EXERCISE »
Reproduce only this range: the line holding "Sensi Seeds (712, 252)" through the last line of the data below, both included, exactly, with no pictures.

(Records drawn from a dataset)
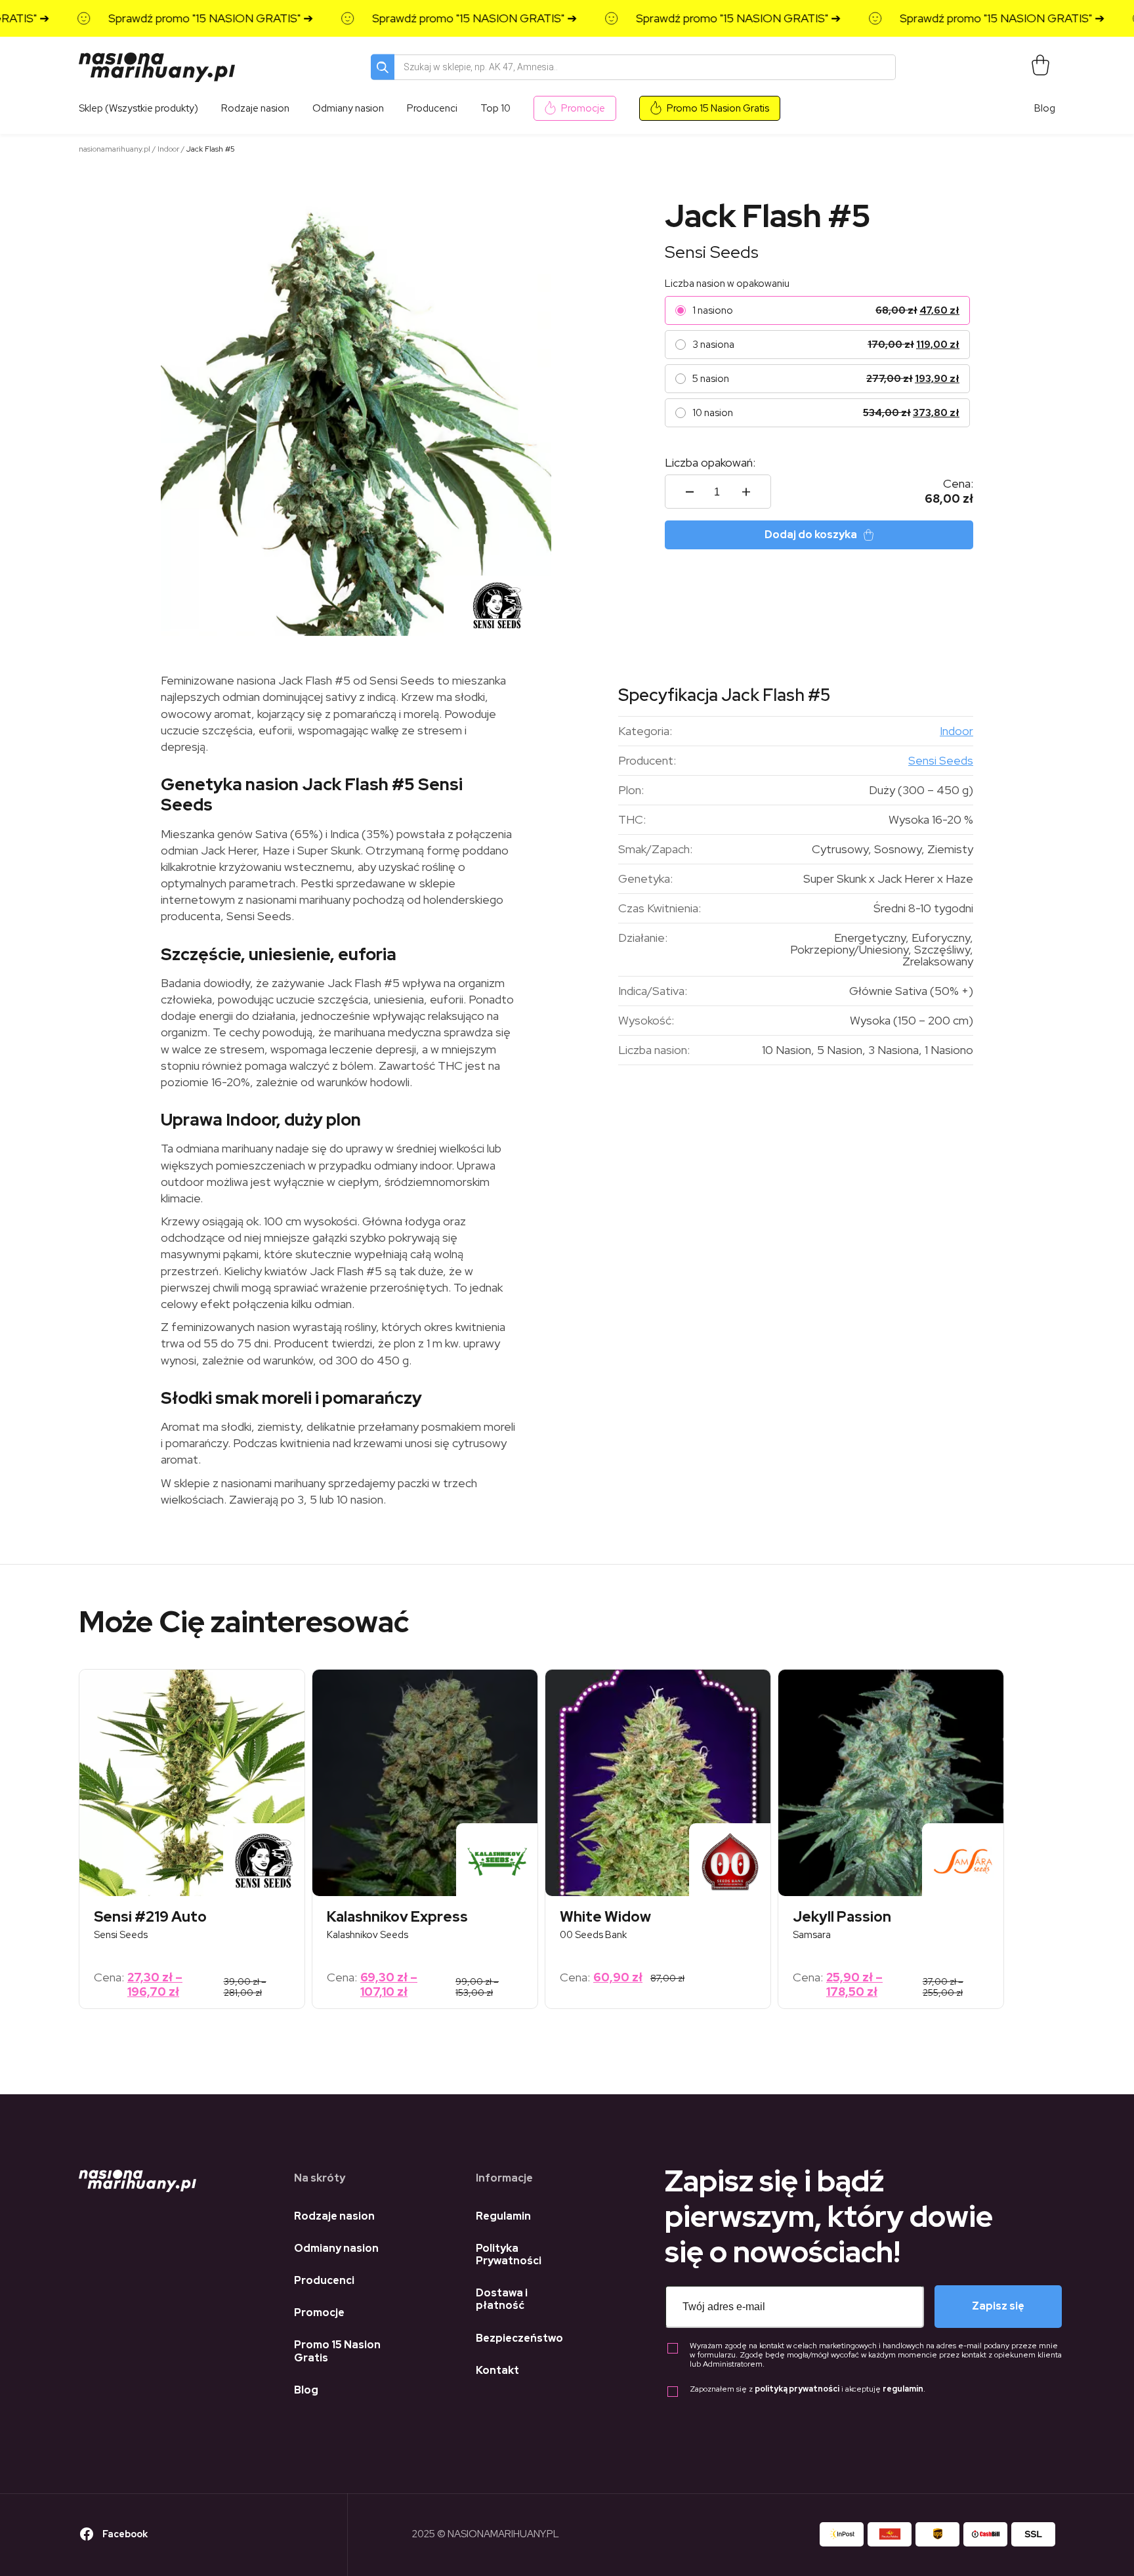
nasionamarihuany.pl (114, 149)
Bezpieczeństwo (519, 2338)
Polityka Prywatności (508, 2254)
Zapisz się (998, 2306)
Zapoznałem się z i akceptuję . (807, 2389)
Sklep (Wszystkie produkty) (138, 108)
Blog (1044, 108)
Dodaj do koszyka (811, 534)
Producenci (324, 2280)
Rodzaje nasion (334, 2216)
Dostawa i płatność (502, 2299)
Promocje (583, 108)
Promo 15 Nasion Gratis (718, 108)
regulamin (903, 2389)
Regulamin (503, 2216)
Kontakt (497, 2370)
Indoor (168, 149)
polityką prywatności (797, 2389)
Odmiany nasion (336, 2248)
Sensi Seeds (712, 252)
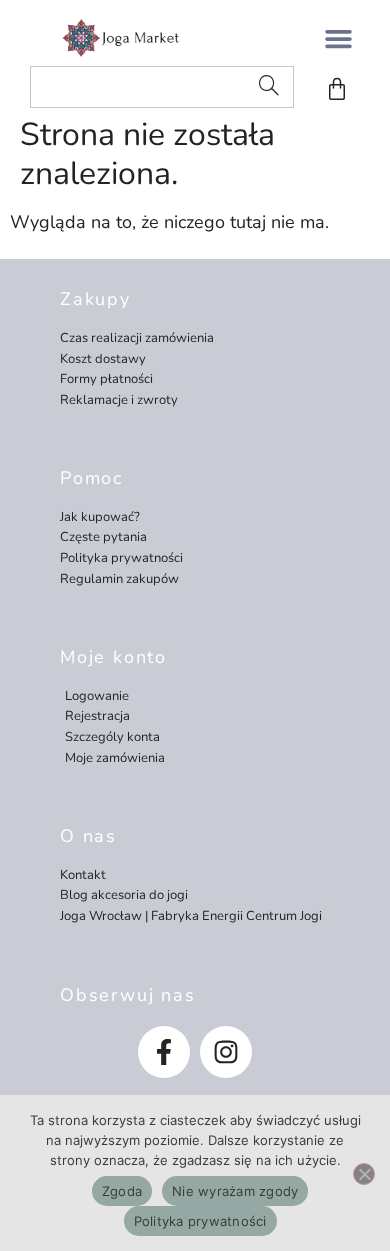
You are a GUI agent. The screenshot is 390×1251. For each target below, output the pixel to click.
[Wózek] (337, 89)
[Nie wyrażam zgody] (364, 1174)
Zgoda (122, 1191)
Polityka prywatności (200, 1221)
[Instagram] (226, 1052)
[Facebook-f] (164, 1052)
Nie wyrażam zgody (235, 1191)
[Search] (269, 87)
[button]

ANSWER SECTION »
Sensi Seeds (712, 252)
You are a GUI agent. The screenshot is 390×1251. For each target below, output the pixel to click.
[Wózek] (337, 89)
[Nie wyrażam zgody] (364, 1174)
Zgoda (122, 1191)
Polityka prywatności (200, 1221)
[Instagram] (226, 1052)
[Facebook-f] (164, 1052)
Nie wyrażam zgody (235, 1191)
[Search] (269, 87)
[button]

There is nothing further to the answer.